● **WORK TO COMPLETE**:
Find the string "quantity" in the records and copy each line where it occurs.

***** ENTRIES PROVIDED

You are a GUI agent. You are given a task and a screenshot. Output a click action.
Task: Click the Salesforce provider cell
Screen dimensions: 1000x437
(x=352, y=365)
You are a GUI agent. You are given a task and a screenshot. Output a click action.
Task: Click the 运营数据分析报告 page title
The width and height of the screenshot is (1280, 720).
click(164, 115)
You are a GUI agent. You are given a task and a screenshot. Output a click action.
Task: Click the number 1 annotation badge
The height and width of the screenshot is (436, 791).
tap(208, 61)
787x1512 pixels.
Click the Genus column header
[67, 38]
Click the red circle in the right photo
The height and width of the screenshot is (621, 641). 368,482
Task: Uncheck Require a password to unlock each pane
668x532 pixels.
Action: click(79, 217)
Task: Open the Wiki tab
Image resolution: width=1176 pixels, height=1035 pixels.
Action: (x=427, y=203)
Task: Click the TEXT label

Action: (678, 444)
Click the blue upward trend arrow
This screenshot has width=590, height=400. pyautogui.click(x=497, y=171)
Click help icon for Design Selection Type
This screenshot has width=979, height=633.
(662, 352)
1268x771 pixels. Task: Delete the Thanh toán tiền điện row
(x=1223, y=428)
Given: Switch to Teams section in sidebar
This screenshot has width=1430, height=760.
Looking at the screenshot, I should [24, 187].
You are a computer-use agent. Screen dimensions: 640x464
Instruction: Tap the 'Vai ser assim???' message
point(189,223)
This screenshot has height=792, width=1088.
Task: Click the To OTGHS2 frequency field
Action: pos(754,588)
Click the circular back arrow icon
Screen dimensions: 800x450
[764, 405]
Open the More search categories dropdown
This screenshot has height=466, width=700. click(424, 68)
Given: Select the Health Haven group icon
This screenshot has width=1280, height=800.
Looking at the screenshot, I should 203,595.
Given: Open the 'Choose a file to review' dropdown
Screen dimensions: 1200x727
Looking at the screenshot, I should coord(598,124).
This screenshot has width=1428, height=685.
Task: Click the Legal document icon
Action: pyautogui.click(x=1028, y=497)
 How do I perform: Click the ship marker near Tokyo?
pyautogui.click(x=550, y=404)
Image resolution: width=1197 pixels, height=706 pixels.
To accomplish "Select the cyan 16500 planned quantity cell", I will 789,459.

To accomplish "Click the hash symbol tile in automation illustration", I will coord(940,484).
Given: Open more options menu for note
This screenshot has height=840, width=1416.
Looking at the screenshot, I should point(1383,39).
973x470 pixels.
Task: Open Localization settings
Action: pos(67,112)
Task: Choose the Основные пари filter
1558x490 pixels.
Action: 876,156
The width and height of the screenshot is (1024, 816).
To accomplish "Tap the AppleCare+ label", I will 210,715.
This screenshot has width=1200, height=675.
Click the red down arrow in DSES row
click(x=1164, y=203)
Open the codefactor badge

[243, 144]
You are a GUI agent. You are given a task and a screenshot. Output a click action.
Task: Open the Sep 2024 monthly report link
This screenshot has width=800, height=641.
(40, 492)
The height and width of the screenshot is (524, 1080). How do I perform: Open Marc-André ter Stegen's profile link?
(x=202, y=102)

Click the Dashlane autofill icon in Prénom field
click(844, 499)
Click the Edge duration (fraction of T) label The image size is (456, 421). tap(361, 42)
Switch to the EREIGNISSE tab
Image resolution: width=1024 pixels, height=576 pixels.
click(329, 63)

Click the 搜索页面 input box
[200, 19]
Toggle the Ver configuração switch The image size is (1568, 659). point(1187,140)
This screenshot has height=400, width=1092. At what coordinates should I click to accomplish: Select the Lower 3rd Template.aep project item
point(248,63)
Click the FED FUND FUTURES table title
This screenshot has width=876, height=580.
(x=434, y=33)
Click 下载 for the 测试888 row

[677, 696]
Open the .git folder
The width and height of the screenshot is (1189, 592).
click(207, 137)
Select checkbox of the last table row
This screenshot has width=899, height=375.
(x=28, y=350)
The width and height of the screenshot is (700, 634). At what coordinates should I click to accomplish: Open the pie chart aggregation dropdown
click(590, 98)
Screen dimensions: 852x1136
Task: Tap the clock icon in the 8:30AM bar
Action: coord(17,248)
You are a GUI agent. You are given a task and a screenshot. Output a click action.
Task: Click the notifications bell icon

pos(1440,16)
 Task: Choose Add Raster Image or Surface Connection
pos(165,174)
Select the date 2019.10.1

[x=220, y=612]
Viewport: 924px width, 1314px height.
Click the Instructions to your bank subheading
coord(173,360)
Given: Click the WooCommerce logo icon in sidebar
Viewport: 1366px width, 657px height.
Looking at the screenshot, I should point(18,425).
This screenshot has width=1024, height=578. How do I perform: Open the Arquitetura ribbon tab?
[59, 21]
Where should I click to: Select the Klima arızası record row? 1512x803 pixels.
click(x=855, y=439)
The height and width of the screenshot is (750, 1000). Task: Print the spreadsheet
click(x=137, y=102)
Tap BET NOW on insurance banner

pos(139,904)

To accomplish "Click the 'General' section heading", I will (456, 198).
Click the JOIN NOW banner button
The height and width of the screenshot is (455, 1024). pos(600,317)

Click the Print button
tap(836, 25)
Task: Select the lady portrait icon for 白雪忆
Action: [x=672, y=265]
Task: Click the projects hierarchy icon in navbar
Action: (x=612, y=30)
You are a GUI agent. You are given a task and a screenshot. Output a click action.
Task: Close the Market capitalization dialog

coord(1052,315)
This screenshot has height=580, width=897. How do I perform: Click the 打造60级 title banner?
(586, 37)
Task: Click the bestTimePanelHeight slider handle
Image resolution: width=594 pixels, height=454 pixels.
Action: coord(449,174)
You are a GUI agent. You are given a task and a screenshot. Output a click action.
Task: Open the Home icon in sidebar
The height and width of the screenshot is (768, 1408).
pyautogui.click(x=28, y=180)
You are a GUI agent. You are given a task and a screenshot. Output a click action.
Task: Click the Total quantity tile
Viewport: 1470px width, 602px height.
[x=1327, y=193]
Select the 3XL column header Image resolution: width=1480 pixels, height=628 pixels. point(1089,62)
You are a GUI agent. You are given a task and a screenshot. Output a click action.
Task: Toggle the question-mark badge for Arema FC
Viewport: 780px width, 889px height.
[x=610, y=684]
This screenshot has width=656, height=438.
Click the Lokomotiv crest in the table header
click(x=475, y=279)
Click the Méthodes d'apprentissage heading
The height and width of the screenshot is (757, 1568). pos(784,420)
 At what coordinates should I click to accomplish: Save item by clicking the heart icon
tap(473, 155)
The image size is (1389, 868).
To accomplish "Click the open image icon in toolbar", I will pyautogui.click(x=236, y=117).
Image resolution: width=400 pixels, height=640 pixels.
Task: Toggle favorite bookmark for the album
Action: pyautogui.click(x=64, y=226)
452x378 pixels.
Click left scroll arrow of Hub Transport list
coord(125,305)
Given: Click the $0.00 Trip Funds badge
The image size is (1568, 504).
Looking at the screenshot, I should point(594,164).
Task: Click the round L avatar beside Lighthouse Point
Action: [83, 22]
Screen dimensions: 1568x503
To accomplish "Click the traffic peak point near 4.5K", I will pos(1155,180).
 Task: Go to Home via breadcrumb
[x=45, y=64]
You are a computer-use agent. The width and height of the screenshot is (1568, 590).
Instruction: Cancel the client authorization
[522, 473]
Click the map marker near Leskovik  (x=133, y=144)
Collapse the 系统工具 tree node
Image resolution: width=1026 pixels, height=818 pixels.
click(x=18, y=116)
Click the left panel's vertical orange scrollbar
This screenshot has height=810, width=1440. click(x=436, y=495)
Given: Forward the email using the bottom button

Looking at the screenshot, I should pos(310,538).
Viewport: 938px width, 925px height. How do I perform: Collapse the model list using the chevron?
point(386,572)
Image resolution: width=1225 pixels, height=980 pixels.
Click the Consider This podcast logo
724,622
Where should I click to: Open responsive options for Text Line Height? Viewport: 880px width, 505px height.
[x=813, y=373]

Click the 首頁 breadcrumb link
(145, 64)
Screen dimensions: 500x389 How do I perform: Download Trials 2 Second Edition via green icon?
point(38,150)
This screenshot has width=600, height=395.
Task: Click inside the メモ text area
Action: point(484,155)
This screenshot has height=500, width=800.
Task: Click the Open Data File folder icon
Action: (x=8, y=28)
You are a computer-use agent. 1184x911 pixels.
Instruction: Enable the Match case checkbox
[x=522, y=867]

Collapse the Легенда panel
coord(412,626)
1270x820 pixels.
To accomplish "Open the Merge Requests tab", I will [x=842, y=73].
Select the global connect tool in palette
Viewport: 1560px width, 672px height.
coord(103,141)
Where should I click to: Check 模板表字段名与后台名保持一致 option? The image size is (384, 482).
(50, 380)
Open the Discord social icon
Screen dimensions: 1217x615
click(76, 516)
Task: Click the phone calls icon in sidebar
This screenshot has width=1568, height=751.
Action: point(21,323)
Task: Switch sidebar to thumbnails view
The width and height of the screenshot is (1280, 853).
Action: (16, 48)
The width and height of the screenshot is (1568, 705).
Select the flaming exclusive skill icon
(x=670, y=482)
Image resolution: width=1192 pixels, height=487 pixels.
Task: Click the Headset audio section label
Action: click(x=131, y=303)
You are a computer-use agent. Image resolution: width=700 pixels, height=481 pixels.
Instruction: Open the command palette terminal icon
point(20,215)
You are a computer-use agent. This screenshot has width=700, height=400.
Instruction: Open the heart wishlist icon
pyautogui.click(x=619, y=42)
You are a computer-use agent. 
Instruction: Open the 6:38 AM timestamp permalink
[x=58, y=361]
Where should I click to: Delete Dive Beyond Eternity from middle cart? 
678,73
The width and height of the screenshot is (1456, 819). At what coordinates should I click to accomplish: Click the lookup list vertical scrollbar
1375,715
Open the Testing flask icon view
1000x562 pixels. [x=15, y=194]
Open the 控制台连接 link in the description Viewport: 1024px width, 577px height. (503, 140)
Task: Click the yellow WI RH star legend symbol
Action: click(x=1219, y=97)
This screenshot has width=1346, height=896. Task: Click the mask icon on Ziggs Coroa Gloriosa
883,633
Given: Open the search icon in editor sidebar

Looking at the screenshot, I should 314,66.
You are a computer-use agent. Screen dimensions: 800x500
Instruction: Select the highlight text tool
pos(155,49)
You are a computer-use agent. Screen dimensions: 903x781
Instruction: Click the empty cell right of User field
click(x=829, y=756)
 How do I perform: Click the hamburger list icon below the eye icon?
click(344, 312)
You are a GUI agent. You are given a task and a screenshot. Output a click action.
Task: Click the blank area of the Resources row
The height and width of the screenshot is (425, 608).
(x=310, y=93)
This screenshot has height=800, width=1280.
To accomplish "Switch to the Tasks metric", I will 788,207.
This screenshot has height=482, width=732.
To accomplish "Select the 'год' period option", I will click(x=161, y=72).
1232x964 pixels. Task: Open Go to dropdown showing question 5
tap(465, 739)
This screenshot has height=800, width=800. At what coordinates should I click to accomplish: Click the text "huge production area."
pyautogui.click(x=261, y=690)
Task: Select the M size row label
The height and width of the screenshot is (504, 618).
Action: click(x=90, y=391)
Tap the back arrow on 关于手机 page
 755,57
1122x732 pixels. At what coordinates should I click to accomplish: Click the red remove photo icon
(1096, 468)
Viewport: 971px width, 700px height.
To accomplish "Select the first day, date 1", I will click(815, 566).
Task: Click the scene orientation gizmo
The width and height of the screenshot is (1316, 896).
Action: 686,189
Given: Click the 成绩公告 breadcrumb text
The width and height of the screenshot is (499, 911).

**********

● **ANSWER BELOW**:
To accomplish "Select the cyan 16500 planned quantity cell", I will 789,459.
Task: Click the Total quantity tile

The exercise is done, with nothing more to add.